Action item: Retype the lines below exactly, from the one that contains "This screenshot has" through the last, and leave every picture out.

Data supplied:

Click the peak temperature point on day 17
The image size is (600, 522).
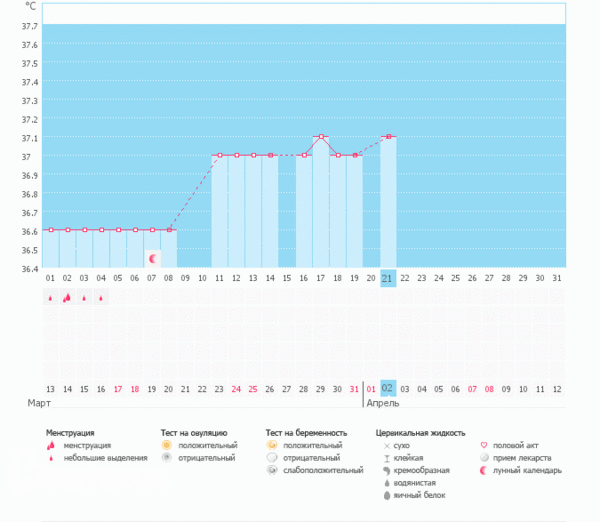click(x=321, y=136)
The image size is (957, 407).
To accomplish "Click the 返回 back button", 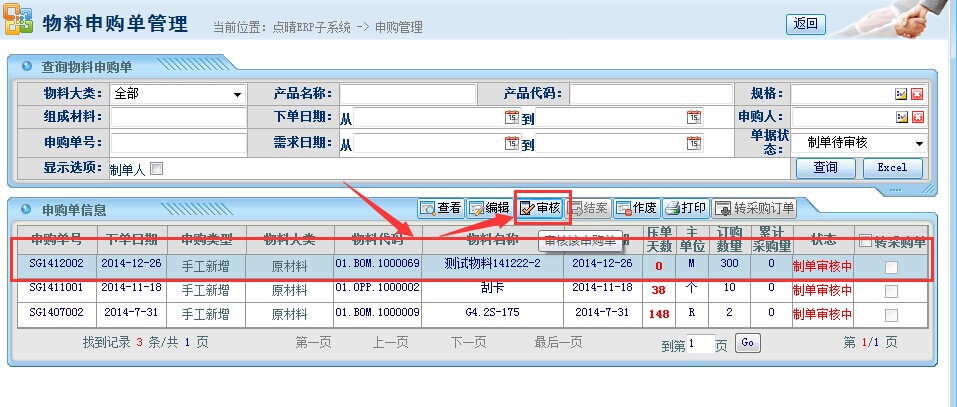I will point(806,24).
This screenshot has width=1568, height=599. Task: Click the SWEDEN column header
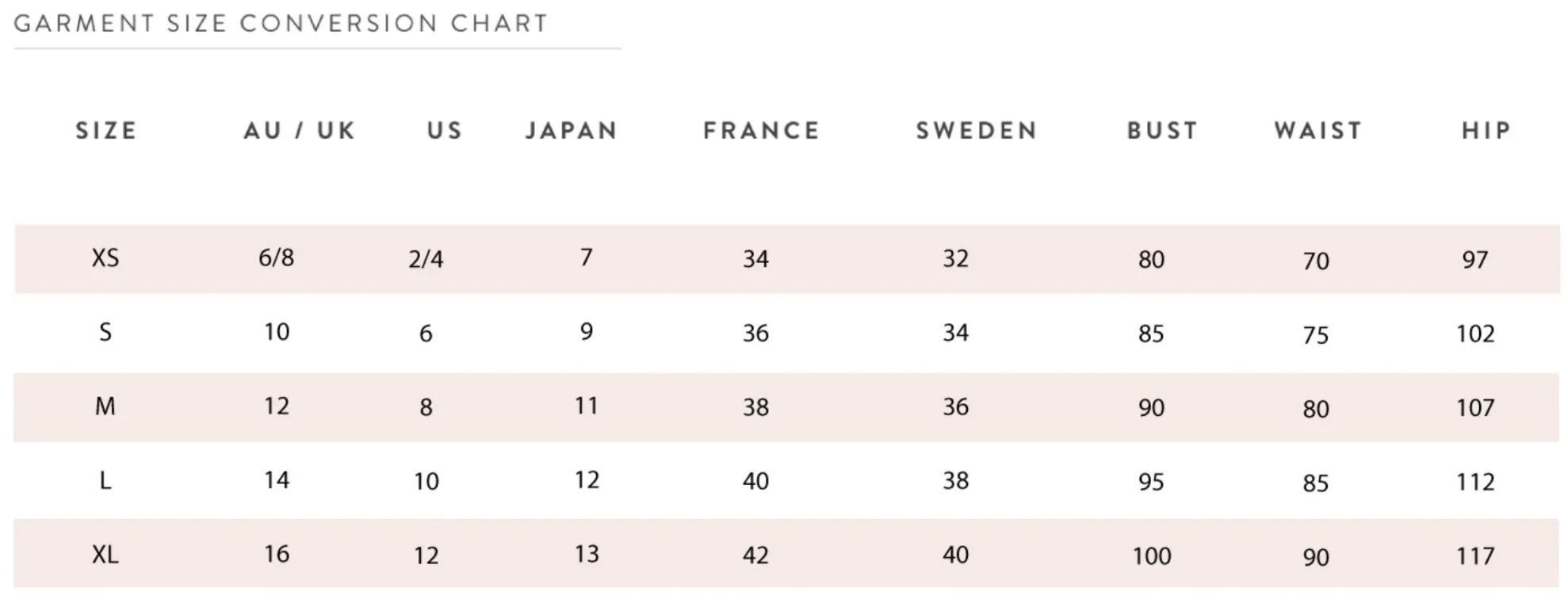[977, 131]
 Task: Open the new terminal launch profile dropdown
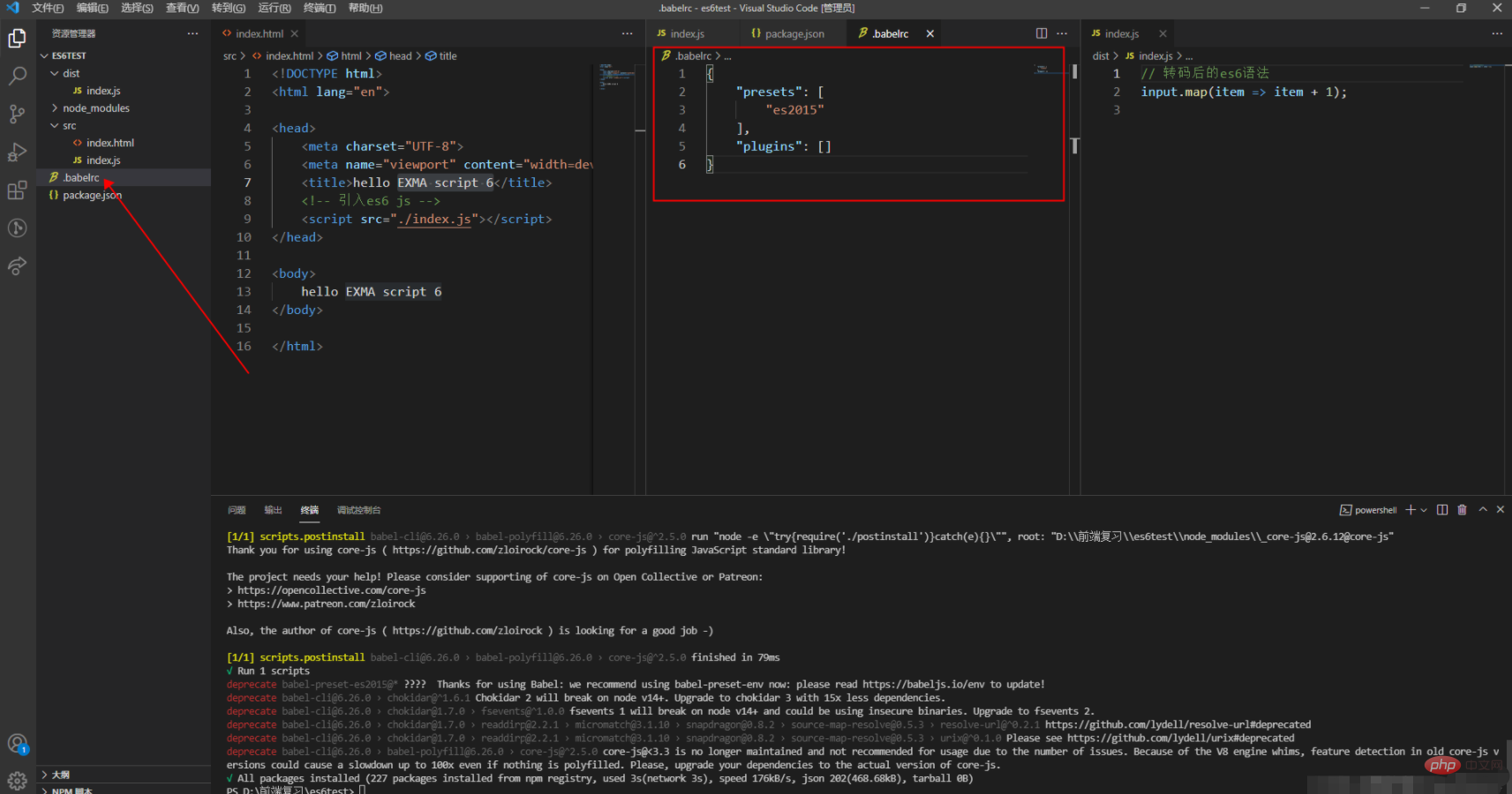1424,510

Solution to this exercise:
This screenshot has width=1568, height=599. Task: Click the SWEDEN column header
[977, 131]
 Task: Open the new terminal launch profile dropdown
1424,510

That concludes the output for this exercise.